La dépression : neurobiologie d’une maladie de l’esprit
Mercredi 18 mars 2009 à 20h
salle des fêtes du Centre hospitalier de Rouffach (27, rue du 4e RSM)
Intervenant : Dr Fabrice Duval, psychiatre responsable du pôle 8/9, Centre hospitalier de Rouffach
Conférence proposée dans le cadre de la 20e Semaine d’information sur la santé mentale, qui aura lieu du 16 au 21 mars 2009
Téléchargez la présentation du Dr Fabrice DUVAL de cette conférence
Selon l’Organisation Mondiale de la Santé (OMS) 340 millions d’individus sont déprimés. L’OMS considère que la dépression sera en 2020 au deuxième rang des maladies en termes de cause d’incapacité, juste après les maladies cardio-vasculaires (pour les pays développés), mais avant les cancers.
15 à 20 % de la population générale
La dépression « caractérisée » est une affection qui touche, à un moment donné au cours de la vie entière, 15 à 20 % de la population générale. Les différentes études réalisées en France montrent qu’environ 8 à 10 % de la population (fourchette variant de 5 à 15%) seraient touchés par un épisode dépressif au cours de l’année (ce qui représente environ 5 millions de français). Ces épisodes dépressifs sont le plus souvent d’intensité moyenne ou sévère. Les femmes ont deux fois plus de risque que les hommes de faire un épisode dépressif caractérisé dans l’année. Elles sont également plus exposées aux rechutes et à la chronicisation de la dépression.

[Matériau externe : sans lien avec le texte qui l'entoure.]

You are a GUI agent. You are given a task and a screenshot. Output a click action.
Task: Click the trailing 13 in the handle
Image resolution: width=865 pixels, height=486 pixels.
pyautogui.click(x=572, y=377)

L’âge de survenue du premier épisode de dépression apparaît de plus en plus tôt depuis les années 50 ; actuellement il est de 26 ans et 70% des déprimés ont moins de 40 ans. Le risque de décès par suicide est 10 fois plus élevé chez les patients déprimés que dans la population générale. L’intensité de l’idéation suicidaire est corrélée à la sévérité de l’épisode dépressif.
La moitié des déprimés sont reconnus
Malheureusement seulement la moitié des déprimés sont reconnus comme tels et bénéficient d’un traitement adapté.
Lorsque la dépression est d’intensité moyenne à sévère la prescription d’un traitement antidépresseur est nécessaire (à ce stade, la psychothérapie, utilisée seule, n’est plus suffisante pour obtenir une guérison/rémission en raison des importants remaniements neurobiologiques coexistant avec l’intensité de la symptomatologie clinique).
Quel traitement ?
Le traitement antidépresseur n’est pas étiologique (il ne traite pas la « cause » de la dépression), mais est curatif en instaurant un équilibre fonctionnel (« pharmacologique ») ciblant les dysrégulations des neuromédiateurs/neuromodulateurs cérébraux impliqués dans la biologie de la dépression (en particulier les systèmes sérotoninergique, noradrénergique et dopaminergique, ainsi que des neurohormones des axes corticotrope et thyroïdien).
Les antidépresseurs sont capables, moyennant un délai de quelques semaines (en moyenne 2-3) d’améliorer l’humeur dépressive et de soulager la souffrance morale. Les antidépresseurs sont en règle associés aux approches psychothérapeutiques qui demeurent essentielles.
La réponse à un traitement antidépresseur est déterminée par la neurobiologie de l’état dépressif. Cette neurobiologie est très hétérogène en fonction des dépressions et c’est ce qui explique pourquoi tel patient répondra à telle stratégie thérapeutique et tel autre à une autre.
Par conséquent mieux caractériser la neurobiologie des états dépressifs afin de rationaliser les choix thérapeutiques voire de générer des molécules antidépressives plus efficaces et ayant moins d’effets secondaires est un enjeu majeur en santé mentale.